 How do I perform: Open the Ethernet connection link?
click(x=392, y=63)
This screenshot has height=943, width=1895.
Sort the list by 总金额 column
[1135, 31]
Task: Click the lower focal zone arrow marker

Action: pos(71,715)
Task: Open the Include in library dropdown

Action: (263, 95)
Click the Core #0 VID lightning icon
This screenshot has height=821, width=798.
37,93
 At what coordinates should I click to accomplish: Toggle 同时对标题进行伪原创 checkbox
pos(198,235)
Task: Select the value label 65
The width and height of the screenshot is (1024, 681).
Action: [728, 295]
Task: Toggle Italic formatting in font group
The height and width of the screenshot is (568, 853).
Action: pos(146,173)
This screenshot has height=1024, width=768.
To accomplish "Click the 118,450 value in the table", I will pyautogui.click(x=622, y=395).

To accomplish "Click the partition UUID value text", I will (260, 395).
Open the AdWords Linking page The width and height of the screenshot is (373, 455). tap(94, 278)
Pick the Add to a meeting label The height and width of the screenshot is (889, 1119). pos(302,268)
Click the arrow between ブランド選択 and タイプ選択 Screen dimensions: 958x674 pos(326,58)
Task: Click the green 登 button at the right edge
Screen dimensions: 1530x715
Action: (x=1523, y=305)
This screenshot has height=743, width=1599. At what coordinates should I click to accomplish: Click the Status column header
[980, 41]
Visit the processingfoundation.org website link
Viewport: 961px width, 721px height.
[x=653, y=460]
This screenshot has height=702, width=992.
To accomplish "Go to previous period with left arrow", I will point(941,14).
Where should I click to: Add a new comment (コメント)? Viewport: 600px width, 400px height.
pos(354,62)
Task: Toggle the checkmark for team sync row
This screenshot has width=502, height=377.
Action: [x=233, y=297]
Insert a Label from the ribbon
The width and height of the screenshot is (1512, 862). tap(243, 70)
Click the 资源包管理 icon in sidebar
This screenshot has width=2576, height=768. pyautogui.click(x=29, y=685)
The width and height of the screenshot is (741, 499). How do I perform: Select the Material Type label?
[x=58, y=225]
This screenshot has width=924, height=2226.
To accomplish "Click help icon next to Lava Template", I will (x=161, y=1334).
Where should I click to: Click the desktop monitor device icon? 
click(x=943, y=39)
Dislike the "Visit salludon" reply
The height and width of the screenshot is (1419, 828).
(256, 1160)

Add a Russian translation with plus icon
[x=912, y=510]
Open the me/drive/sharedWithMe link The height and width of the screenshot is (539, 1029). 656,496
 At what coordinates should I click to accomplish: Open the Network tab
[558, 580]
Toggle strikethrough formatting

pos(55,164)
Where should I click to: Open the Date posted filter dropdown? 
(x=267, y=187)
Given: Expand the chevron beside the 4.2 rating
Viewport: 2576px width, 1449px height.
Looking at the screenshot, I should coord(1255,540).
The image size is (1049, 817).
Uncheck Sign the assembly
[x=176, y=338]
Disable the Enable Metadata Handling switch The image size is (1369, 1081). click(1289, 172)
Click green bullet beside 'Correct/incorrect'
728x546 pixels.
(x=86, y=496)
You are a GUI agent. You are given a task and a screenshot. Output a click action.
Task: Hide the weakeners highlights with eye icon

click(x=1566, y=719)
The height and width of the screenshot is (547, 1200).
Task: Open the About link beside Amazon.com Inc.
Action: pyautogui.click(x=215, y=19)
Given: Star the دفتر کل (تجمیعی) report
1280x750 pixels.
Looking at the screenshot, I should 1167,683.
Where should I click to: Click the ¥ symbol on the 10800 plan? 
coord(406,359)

* * *

Task: Retype the whole listing exactly.

Answer to this problem:
 How do I perform: Open the Ethernet connection link?
click(x=392, y=63)
This screenshot has height=943, width=1895.
Sort the list by 总金额 column
[1135, 31]
Task: Click the lower focal zone arrow marker

Action: pos(71,715)
Task: Open the Include in library dropdown

Action: (263, 95)
Click the Core #0 VID lightning icon
This screenshot has height=821, width=798.
37,93
 At what coordinates should I click to accomplish: Toggle 同时对标题进行伪原创 checkbox
pos(198,235)
Task: Select the value label 65
The width and height of the screenshot is (1024, 681).
Action: [728, 295]
Task: Toggle Italic formatting in font group
The height and width of the screenshot is (568, 853).
Action: pos(146,173)
This screenshot has height=1024, width=768.
To accomplish "Click the 118,450 value in the table", I will pyautogui.click(x=622, y=395).

To accomplish "Click the partition UUID value text", I will (260, 395).
Open the AdWords Linking page The width and height of the screenshot is (373, 455). tap(94, 278)
Pick the Add to a meeting label The height and width of the screenshot is (889, 1119). pos(302,268)
Click the arrow between ブランド選択 and タイプ選択 Screen dimensions: 958x674 pos(326,58)
Task: Click the green 登 button at the right edge
Screen dimensions: 1530x715
Action: (x=1523, y=305)
This screenshot has height=743, width=1599. At what coordinates should I click to accomplish: Click the Status column header
[980, 41]
Visit the processingfoundation.org website link
Viewport: 961px width, 721px height.
[x=653, y=460]
This screenshot has height=702, width=992.
To accomplish "Go to previous period with left arrow", I will point(941,14).
Where should I click to: Add a new comment (コメント)? Viewport: 600px width, 400px height.
pos(354,62)
Task: Toggle the checkmark for team sync row
This screenshot has width=502, height=377.
Action: [x=233, y=297]
Insert a Label from the ribbon
The width and height of the screenshot is (1512, 862). tap(243, 70)
Click the 资源包管理 icon in sidebar
This screenshot has width=2576, height=768. pyautogui.click(x=29, y=685)
The width and height of the screenshot is (741, 499). How do I perform: Select the Material Type label?
[x=58, y=225]
This screenshot has width=924, height=2226.
To accomplish "Click help icon next to Lava Template", I will (x=161, y=1334).
Where should I click to: Click the desktop monitor device icon? 
click(x=943, y=39)
Dislike the "Visit salludon" reply
The height and width of the screenshot is (1419, 828).
(256, 1160)

Add a Russian translation with plus icon
[x=912, y=510]
Open the me/drive/sharedWithMe link The height and width of the screenshot is (539, 1029). 656,496
 At what coordinates should I click to accomplish: Open the Network tab
[558, 580]
Toggle strikethrough formatting

pos(55,164)
Where should I click to: Open the Date posted filter dropdown? 
(x=267, y=187)
Given: Expand the chevron beside the 4.2 rating
Viewport: 2576px width, 1449px height.
Looking at the screenshot, I should coord(1255,540).
The image size is (1049, 817).
Uncheck Sign the assembly
[x=176, y=338]
Disable the Enable Metadata Handling switch The image size is (1369, 1081). click(1289, 172)
Click green bullet beside 'Correct/incorrect'
728x546 pixels.
(x=86, y=496)
You are a GUI agent. You are given a task and a screenshot. Output a click action.
Task: Hide the weakeners highlights with eye icon

click(x=1566, y=719)
The height and width of the screenshot is (547, 1200).
Task: Open the About link beside Amazon.com Inc.
Action: pyautogui.click(x=215, y=19)
Given: Star the دفتر کل (تجمیعی) report
1280x750 pixels.
Looking at the screenshot, I should 1167,683.
Where should I click to: Click the ¥ symbol on the 10800 plan? 
coord(406,359)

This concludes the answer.